What Manmohan inadvertently revealed was not his personal ambition, but the Congress’ game plan of playing on the fears of the smaller parties to avert the next Parliamentary elections from coinciding with the next round of Assembly polls in Rajasthan, Chhattisgarh and Madhya Pradesh scheduled for October.
Onboard the aircraft while returning from the BRICS Summit in Durban, the PM’s response to a question on whether SP chief Mulayam Singh Yadav would withdraw his party’s support to the UPA was, “I cannot deny that possibility. But I am confident that the government will complete its full five years, and that the elections to the next Lok Sabha will take place on schedule.”
Interestingly, the question was not whether the Manmohan Government would last its full-term; he was merely asked if it was vulnerable to pressure from its fickle allies.

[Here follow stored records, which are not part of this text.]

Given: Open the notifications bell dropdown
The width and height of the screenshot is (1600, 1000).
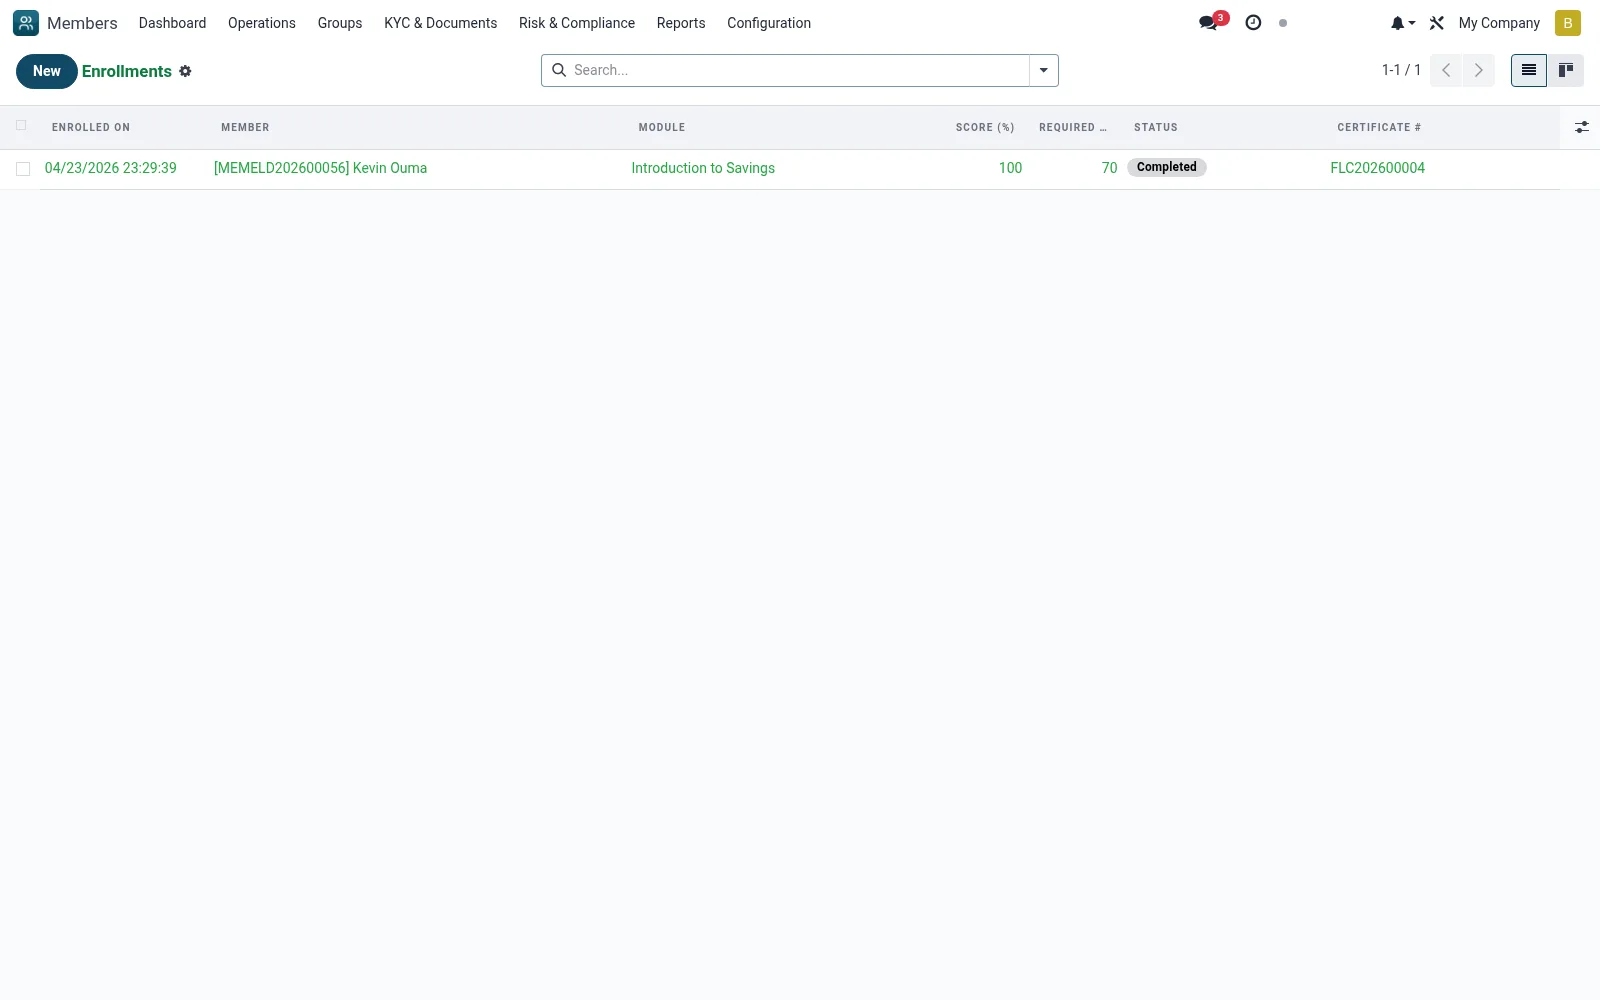Looking at the screenshot, I should coord(1403,23).
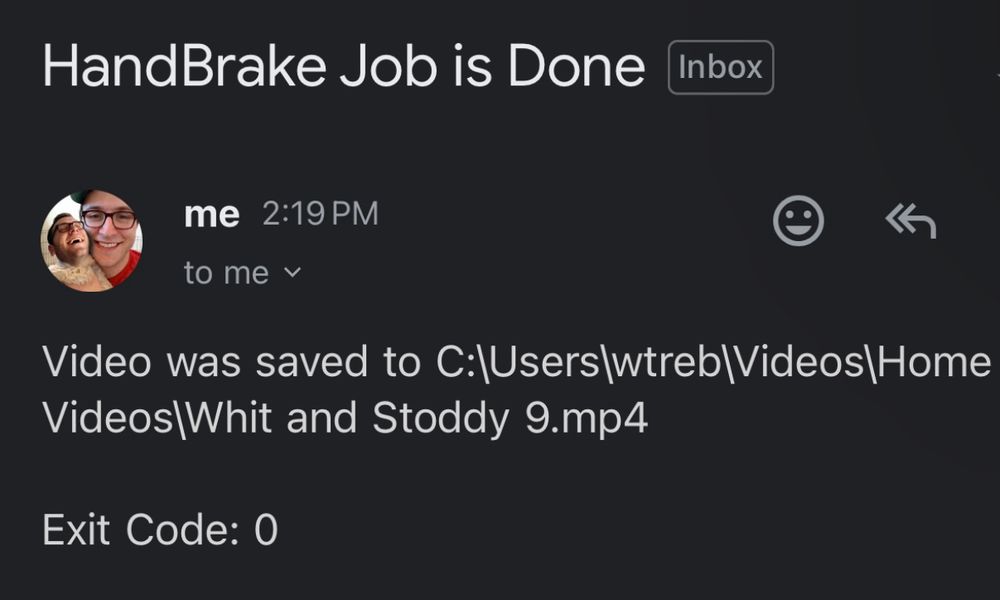The height and width of the screenshot is (600, 1000).
Task: View sender avatar photo next to 'me'
Action: [x=90, y=236]
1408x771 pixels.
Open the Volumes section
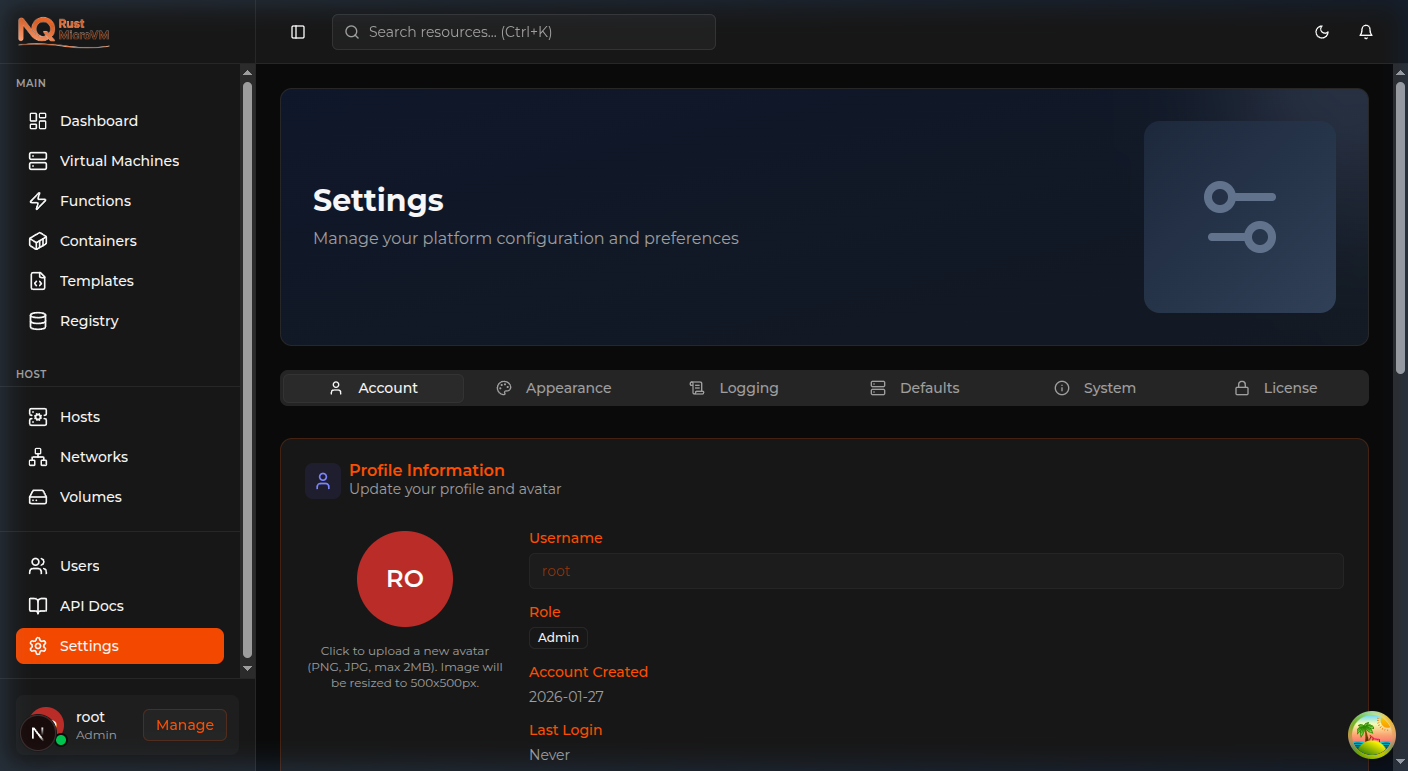90,496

By volunteering a clarification, the PM let the cat out of the bag -- that his government and the Congress were trying to avert the eventuality of holding the general elections at the end of the year instead of March-April 2014, as scheduled. Top leaders of the Congress admitted as much.
The grand old party (GOP) is simply not in a position to take the risk of holding the Lok Sabha elections alongside the Assembly polls in October. Of the six states that are scheduled to go to the polls by October, two are ruled by strong regional satraps of the chief Opposition BJP.